If not, I think it'd be hard to say that in the same situation I wouldn't do the same.

So the company stated that they (3 of them) did not know about the breach.

I'm interested in what it takes to begin an investigation?

If they wanted to do insider trading why would they sell only a small portion of their shares?

Is it possible or are there free data sources if an average person wants to dig into tradings of Jul 27, two day before official date of discovery.

No, that's not possible. These trades are only public because there is regulation that mandates Equifax to file trades by their employees above a certain level.

Statement of Changes in Beneficial Ownership: https://en.wikipedia.org/wiki/Form_4

Otherwise you have this trading information spread across thousands of brokers (and it doesn't become public)

Wouldn't they have scheduled these trades months in advance like most employees of public companies with insider trading policies?

Equifax was down for a long time the other day. I should've treated that as a signal to short the stock...

How many Equifax managers are there trading? Could this be law of large numbers?

Out of curiosity, how would I go about looking this up?

Someone else in this thread linked to:


This is all kinds of unethical.

Nope, this is more likely all kinds of illegal!

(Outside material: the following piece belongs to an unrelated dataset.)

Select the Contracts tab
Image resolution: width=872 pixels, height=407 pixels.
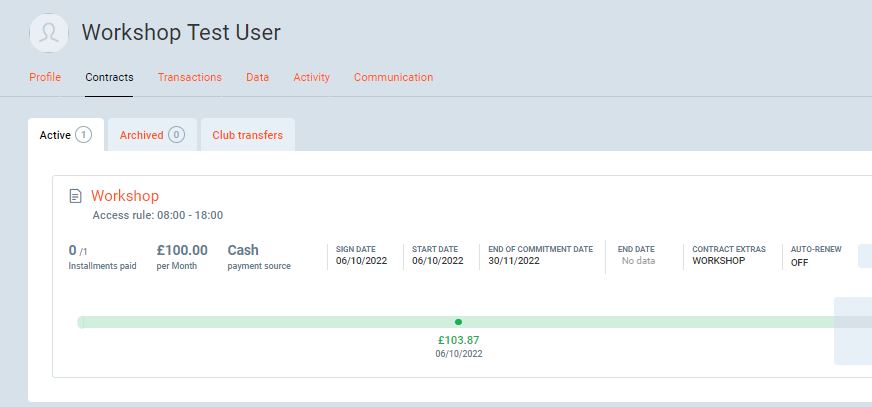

Smart guys, they can get a presidential pardon. Great guys, the best.

Hello insider trading !

The only reasonable punishment for this is decades in jail. If they can't put these assholes in jail for running the credit check companies themselves, at least convict them for insider trading. These businesses should not exist to being with. I'm not sure what the penalty for insider trading is, but if the prosecutors a little creative, they could convict for each share sold. That should keep these scumbags in jail for the rest of their lives. Oops, I must be dreaming again ...

> If they can't put these assholes in jail for running the credit check companies themselves

Who is "they"? You realize Congress has effectively cemented the place of the big three credit bureaus in the daily life of all Americans, right?